Exercise »
Starting at the beginning of the material and ending at the line that contains "Action: coord(1122,226)", reproduce those lines, substituting "Go" for "Navigate" and changing nothing else.

Excerpted records »
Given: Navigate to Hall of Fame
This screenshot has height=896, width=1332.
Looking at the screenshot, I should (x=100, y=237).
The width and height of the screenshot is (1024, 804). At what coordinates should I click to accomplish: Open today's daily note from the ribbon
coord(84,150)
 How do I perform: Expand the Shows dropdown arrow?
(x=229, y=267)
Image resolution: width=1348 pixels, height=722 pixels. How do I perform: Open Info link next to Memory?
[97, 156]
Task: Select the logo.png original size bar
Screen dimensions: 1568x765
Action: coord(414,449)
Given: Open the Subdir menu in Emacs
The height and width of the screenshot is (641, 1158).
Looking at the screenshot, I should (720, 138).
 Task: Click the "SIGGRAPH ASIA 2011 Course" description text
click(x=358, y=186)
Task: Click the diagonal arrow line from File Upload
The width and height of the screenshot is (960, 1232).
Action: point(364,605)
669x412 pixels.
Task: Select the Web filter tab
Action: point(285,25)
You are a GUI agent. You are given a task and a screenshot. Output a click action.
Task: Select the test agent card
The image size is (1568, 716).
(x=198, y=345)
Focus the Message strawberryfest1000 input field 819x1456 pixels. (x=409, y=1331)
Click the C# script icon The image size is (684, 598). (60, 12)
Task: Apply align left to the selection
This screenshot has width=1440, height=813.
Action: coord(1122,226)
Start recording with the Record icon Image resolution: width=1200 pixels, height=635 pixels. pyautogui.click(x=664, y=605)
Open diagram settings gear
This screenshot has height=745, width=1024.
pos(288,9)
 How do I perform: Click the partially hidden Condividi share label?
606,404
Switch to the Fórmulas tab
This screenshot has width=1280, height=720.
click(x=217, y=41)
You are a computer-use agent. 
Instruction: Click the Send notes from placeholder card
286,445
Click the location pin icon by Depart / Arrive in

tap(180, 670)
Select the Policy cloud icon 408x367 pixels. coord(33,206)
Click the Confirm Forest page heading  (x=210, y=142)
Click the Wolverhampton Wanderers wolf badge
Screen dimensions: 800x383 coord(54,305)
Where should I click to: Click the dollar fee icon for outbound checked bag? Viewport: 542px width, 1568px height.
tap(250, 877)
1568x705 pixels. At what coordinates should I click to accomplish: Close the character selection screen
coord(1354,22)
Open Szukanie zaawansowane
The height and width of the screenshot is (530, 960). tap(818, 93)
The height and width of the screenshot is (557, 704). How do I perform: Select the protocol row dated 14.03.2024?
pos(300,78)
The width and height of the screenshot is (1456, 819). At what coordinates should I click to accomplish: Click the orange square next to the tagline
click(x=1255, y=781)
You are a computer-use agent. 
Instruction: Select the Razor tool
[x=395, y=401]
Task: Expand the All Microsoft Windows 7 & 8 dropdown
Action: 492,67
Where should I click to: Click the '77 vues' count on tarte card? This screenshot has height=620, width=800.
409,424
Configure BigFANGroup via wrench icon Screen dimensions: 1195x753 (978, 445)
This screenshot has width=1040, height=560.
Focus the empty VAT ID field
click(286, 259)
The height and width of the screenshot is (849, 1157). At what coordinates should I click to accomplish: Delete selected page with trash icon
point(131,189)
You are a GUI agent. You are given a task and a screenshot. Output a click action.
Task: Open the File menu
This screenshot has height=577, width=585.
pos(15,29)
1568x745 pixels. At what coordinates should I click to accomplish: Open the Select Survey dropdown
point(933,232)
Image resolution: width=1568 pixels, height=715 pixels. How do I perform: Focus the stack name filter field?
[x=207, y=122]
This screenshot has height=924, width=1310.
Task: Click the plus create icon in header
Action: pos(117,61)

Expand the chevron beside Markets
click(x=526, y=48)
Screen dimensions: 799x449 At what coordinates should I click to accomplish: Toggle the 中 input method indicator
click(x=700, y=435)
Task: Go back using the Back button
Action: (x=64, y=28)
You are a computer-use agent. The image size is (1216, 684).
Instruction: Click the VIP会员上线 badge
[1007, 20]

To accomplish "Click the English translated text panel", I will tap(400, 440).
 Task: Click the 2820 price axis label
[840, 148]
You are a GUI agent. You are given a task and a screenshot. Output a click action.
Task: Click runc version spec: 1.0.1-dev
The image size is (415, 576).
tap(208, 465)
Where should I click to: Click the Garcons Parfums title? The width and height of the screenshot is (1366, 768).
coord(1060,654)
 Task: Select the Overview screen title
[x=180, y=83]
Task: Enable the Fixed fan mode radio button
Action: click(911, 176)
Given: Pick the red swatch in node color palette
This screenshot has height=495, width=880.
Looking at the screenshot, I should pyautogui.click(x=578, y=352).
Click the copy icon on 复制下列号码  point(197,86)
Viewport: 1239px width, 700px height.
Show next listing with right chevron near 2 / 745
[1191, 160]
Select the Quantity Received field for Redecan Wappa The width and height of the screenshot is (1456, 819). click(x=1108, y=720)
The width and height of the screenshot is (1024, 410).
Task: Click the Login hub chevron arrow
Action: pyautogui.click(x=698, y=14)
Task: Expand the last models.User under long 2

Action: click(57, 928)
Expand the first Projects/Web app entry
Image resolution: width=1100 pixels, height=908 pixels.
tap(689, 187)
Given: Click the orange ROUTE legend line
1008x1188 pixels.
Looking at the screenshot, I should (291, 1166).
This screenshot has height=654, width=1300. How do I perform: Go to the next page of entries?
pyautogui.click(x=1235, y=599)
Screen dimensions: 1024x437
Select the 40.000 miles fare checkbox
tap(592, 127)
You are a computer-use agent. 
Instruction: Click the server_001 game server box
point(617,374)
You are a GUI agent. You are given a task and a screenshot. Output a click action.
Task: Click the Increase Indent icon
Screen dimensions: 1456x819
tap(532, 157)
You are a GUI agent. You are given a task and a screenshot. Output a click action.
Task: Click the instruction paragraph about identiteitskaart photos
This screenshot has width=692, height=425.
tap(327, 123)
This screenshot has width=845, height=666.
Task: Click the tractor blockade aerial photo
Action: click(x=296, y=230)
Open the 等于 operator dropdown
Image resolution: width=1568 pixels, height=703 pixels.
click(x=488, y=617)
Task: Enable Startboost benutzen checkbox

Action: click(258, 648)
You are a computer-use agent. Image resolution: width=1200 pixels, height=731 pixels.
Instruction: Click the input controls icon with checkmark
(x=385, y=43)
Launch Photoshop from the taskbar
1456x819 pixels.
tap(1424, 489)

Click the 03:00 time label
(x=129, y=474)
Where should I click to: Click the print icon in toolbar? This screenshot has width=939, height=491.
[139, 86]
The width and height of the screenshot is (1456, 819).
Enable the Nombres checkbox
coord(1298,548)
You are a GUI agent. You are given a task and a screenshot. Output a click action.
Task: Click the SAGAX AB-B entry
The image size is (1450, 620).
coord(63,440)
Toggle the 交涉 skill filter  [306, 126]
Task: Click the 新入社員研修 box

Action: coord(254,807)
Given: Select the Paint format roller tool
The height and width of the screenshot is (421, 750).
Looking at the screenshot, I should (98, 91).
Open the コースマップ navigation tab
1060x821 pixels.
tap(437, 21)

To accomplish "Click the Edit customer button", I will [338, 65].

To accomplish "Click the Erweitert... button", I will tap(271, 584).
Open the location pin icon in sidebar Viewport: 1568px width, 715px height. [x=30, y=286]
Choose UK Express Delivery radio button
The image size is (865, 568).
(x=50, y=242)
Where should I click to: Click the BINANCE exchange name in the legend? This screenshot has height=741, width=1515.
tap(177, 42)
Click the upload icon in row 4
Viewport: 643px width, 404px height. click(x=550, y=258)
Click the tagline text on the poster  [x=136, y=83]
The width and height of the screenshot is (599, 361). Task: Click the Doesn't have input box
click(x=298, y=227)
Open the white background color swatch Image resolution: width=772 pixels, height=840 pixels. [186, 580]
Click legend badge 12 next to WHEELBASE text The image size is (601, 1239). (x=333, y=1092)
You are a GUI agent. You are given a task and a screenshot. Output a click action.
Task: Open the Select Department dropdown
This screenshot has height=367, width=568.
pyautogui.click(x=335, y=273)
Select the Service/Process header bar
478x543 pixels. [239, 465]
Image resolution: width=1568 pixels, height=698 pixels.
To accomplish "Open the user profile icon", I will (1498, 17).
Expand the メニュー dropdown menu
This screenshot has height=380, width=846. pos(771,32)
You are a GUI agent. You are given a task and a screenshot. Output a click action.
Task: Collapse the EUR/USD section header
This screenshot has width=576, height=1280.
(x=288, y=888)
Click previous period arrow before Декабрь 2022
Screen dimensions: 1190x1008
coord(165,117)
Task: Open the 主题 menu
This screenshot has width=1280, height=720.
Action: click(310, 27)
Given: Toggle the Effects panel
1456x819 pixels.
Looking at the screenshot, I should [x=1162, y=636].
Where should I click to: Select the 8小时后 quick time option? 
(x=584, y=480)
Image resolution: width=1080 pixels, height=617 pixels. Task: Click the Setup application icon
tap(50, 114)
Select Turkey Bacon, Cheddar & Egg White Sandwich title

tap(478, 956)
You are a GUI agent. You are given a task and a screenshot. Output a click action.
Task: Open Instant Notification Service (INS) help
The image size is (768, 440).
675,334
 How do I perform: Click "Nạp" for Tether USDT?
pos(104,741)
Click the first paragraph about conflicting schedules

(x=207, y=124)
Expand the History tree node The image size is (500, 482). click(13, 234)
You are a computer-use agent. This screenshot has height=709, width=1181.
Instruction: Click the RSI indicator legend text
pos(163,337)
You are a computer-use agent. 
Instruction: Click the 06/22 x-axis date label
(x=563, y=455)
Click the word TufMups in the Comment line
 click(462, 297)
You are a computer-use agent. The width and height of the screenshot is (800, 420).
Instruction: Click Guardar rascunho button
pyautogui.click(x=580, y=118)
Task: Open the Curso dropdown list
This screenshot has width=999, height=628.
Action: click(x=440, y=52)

Completed task »
Given: Go to Hall of Fame
This screenshot has height=896, width=1332.
Looking at the screenshot, I should (x=100, y=237).
The width and height of the screenshot is (1024, 804). At what coordinates should I click to accomplish: Open today's daily note from the ribbon
coord(84,150)
 How do I perform: Expand the Shows dropdown arrow?
(x=229, y=267)
Image resolution: width=1348 pixels, height=722 pixels. How do I perform: Open Info link next to Memory?
[97, 156]
Task: Select the logo.png original size bar
Screen dimensions: 1568x765
Action: coord(414,449)
Given: Open the Subdir menu in Emacs
The height and width of the screenshot is (641, 1158).
Looking at the screenshot, I should (720, 138).
 Task: Click the "SIGGRAPH ASIA 2011 Course" description text
click(x=358, y=186)
Task: Click the diagonal arrow line from File Upload
The width and height of the screenshot is (960, 1232).
Action: point(364,605)
669x412 pixels.
Task: Select the Web filter tab
Action: point(285,25)
You are a GUI agent. You are given a task and a screenshot. Output a click action.
Task: Select the test agent card
The image size is (1568, 716).
(x=198, y=345)
Focus the Message strawberryfest1000 input field 819x1456 pixels. (x=409, y=1331)
Click the C# script icon The image size is (684, 598). (60, 12)
Task: Apply align left to the selection
This screenshot has width=1440, height=813.
Action: coord(1122,226)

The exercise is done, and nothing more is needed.